Austrian-American biochemist (1881–1950)

Oskar Baudisch (3 June 1881 - 29 March 1950) was an Austrian American biochemist and radiographer. He is mainly known for a chemical reaction that bears his name, the Baudisch reaction.

==Early life and education==
Baudisch was born to Joseph and Julie Baudisch in Maffersdorf, Austria, which is today Vratislavice nad Nisou, now part of the Czech Republic.

He received his first education in chemistry at the Staatsgewerbeschule in Reichenberg. Since this kind of school was not sufficient to be allowed to start a Ph. D. thesis in Austria, he went abroad. Baudisch studied chemistry in Zurich, where he obtained his Ph.D. in 1904.

==Career==
===In Europe===
After a year of military service in the Austro-Hungarian Army, he worked for his former chemistry teacher, Ferdinand Breinl, in Reichenberg.
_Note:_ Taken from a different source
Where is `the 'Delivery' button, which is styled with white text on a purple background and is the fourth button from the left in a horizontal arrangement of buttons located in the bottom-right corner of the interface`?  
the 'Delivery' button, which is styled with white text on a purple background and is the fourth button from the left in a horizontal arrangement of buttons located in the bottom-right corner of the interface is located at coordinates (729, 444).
There he published a paper on the oxidation of proteins by hydrogen peroxide. He then joined the group of Eugen Bamberger at the University of Zurich as a private assistant.

In 1907 he joined the University of Manchester where he worked with William Henry Perkin, Jr. During this time he published his work on Cupferron, a complexation agent later used for the quantitative analysis of copper and iron. Baudisch left London in 1909 and worked in the dyestuff industry for some time. In 1911, he worked with Alfred Werner in Zurich, and obtained his habilitation.
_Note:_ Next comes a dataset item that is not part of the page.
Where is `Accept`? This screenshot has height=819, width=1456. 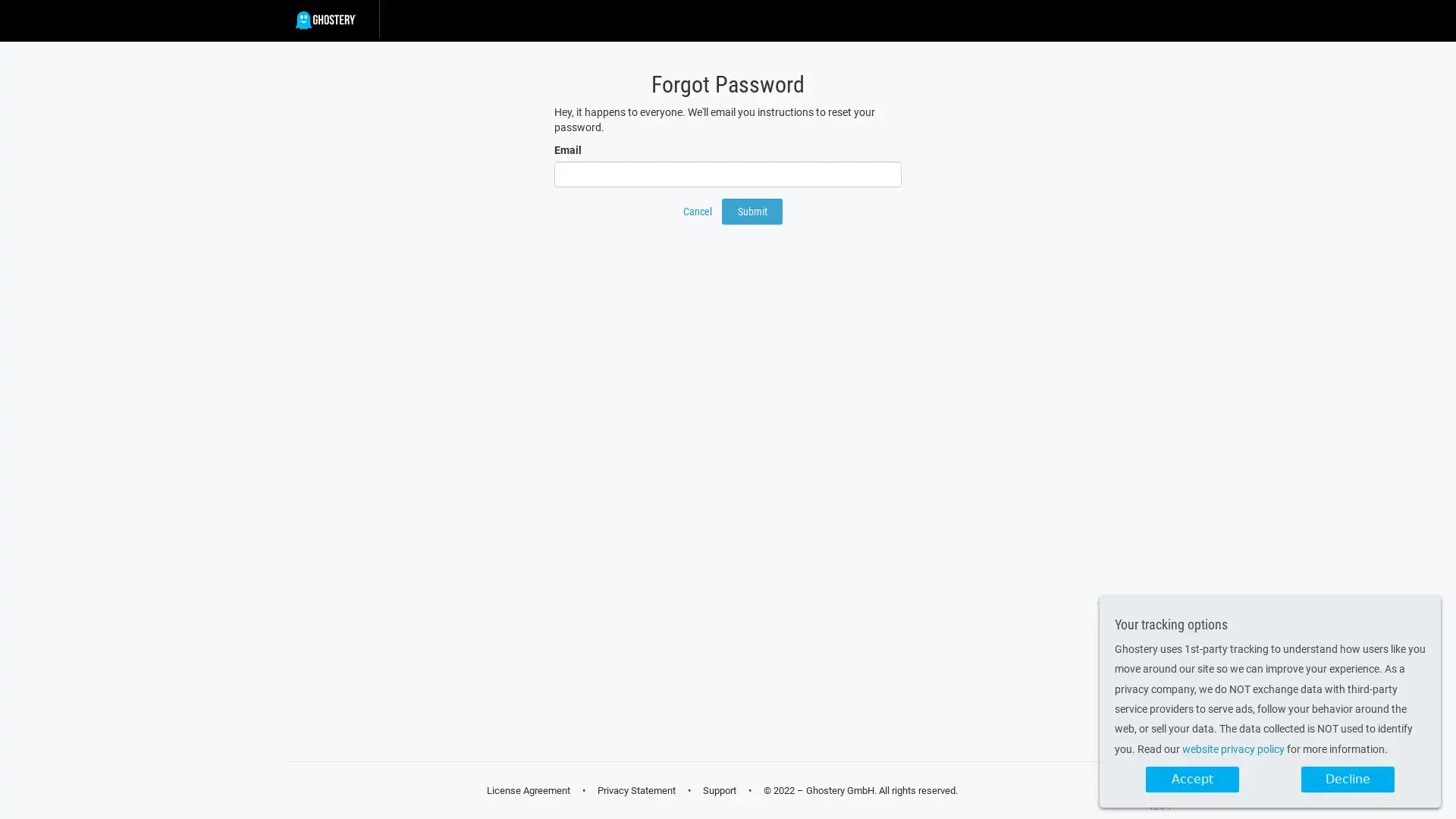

Just before the outbreak of World War I, he became director of the Strahlenforschungsinstitut (radiation research institute) in Hamburg. During the war, Baudisch served in the Austria-Hungary army in the fields of medicine and epidemic control. After the war he joined the Kaiser Wilhelm Institute for Physics in Berlin.

===In America===
In 1920, he assumed a professorship of photochemistry at Yale University. Two years later, he moved to the Rockefeller Institute for Medical Research where he concentrated his research on trace minerals in soil and water. In 1933, he was asked to head the New York State Institute of Balneology and Hydrotherapy at Saratoga Springs, New York. During his time at this institute he also worked on the impact of trace minerals in water on health. During this time he published on iron-pyridine complexes.

In 1939 Baudisch discovered the copper-catalyzed reaction of phenols and hydroxylamine hydrochloride to give o-nitrosophenols. This reaction is today known as the Baudisch reaction.

==Death==
Baudisch drowned on 28 March 1950 near La Jolla, California in a boating accident. He had been working on a research project on trace elements in the sea for the Scripps Institution of Oceanography, La Jolla.